READING TEXT ::
--------------------------------------------------
Houston’s book is an uncompromisingly Christian book. As such, it can elicit or reinforce the pious motivations of the believer, especially when it states: “What you believe about God determines your idea of justice and how you judge people” (88); or “total love for the LORD” is the pivotal element in letting people become means of good governance, thus abandoning hypocritical and superficial “Play-Acting Religion” (72). Non-believers may find some wisdom in it too, however, especially when the author identifies further key-elements, e.g. “Economic Open-Handedness” rather than “Selfishness”; and “Care for All” in lieu of “Intolerant Ethnicity” (72). Additionally, any reader may benefit from reflecting upon the author’s analysis of Judea in Jesus’ times as a “failed state”, i.e. a token of problematic phenomena that are familiar to today’s development organisations and expert members thereof (67ff). Even the Old Testament’s plagues of “famine”, “disease”, “the sword of war” and “exile” should not sound too archaic or remote to their ears, since their eyes have witnessed inter alia the tragedies of Somalia, Sierra Leone, Rwanda and Congo (69).
--------------------------------------------------
GIVEN INFORMATION ::
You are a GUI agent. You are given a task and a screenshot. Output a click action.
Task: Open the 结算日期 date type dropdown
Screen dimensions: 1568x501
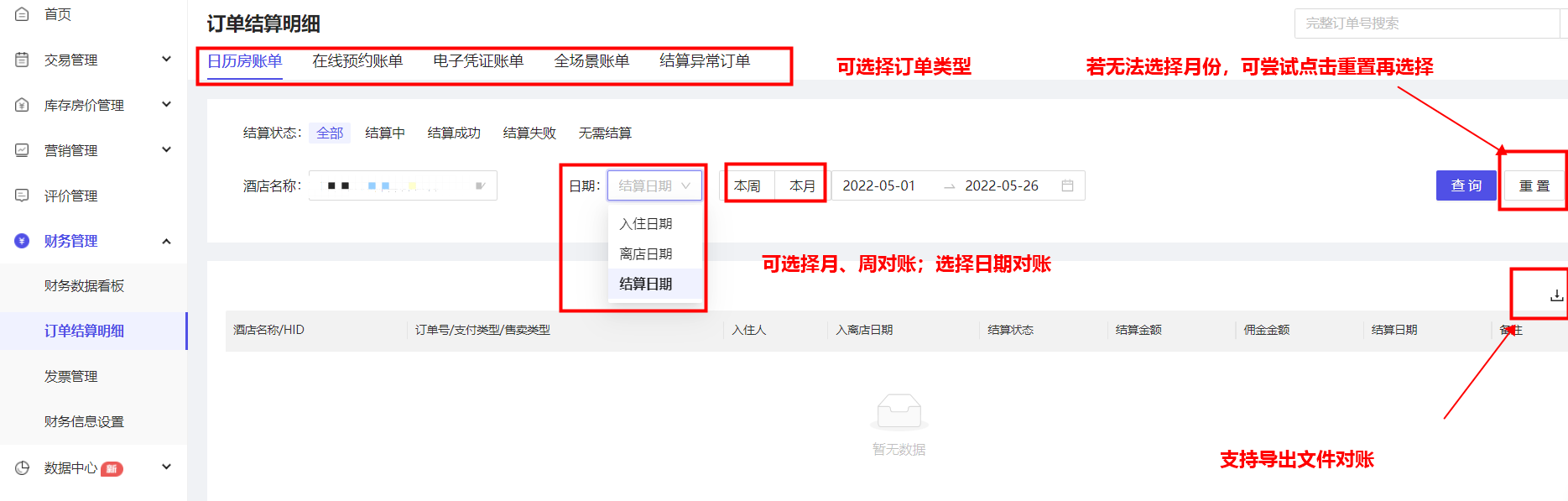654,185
--------------------------------------------------
TASK A ::
Can you sum up the review of Houston's book above in two sentences?
TASK B ::
Could you continue the review of Houston's book from the point where it ends?

RESPONSE AREA A ::
Houston's book is uncompromisingly Christian and can reinforce believers' pious motivations, for instance by presenting total love for the LORD as the pivotal element in good governance. Non-believers may also find wisdom in it, such as its call for economic open-handedness and care for all, and any reader may benefit from its analysis of Judea in Jesus' times as a failed state marked by problems familiar to today's development organizations.

RESPONSE AREA B ::
Furthermore, all of the book’s readers can be enriched by reflecting upon the importance of personal moral behaviour, starting with one’s own. Were it even true that the providential “invisible hand” postulated briefly by Adam Smith in his 1776 Wealth of Nations (IV.2.9) makes the world of business go round and, pace social and environmental externalities, be generally beneficial, it would be still the case that self-interest can all too easily turn into destructive greed without the cultivation of the proper dispositions of the heart discussed by Adam Smith in his prior Theory of Moral Sentiments (1759). Devoid of sympathy, kindness, generosity, self-restraint, sense of duty, honour and integrity, the textbooks’ self-interested homo economicus comes nothing short of a sociopathic monstrosity, upon which no functional family nucleus, no functioning society, no firm legal system and, a fortiori, no fungible economy could ever be erected. As also argued by a towering member of the Social Doctrine of the Church, Arthur Fridolin Utz, in his 1994 book Wirtschaftsethik, part from self-interest alone, a thick stratum of ordinary decency, non-calculating humaneness and widespread moral integrity are necessary for parents to take proper care of their children, for citizens to trust one another, for judges and policemen to do their job, for sellers and buyers to trust one another, and for entrepreneurs not to face the drug lords’ fate of being constantly distracted by the fear of being kidnapped and murdered by their relatives, their neighbours, the nominal guardians of law and order, or their peers and employees. It goes without saying that this stratum must be even thicker if we wish to have “good governance” the way the World Bank’s experts epitomise it, i.e. “predictable, open and enlightened policymaking… a bureaucracy imbued with a professional ethos, an executive arm of government accountable for its actions, and a strong civil society participating in public affairs; and all behaving under the rule of law.” (World Bank, Governance, The World Bank’s Experience, 1994: vii).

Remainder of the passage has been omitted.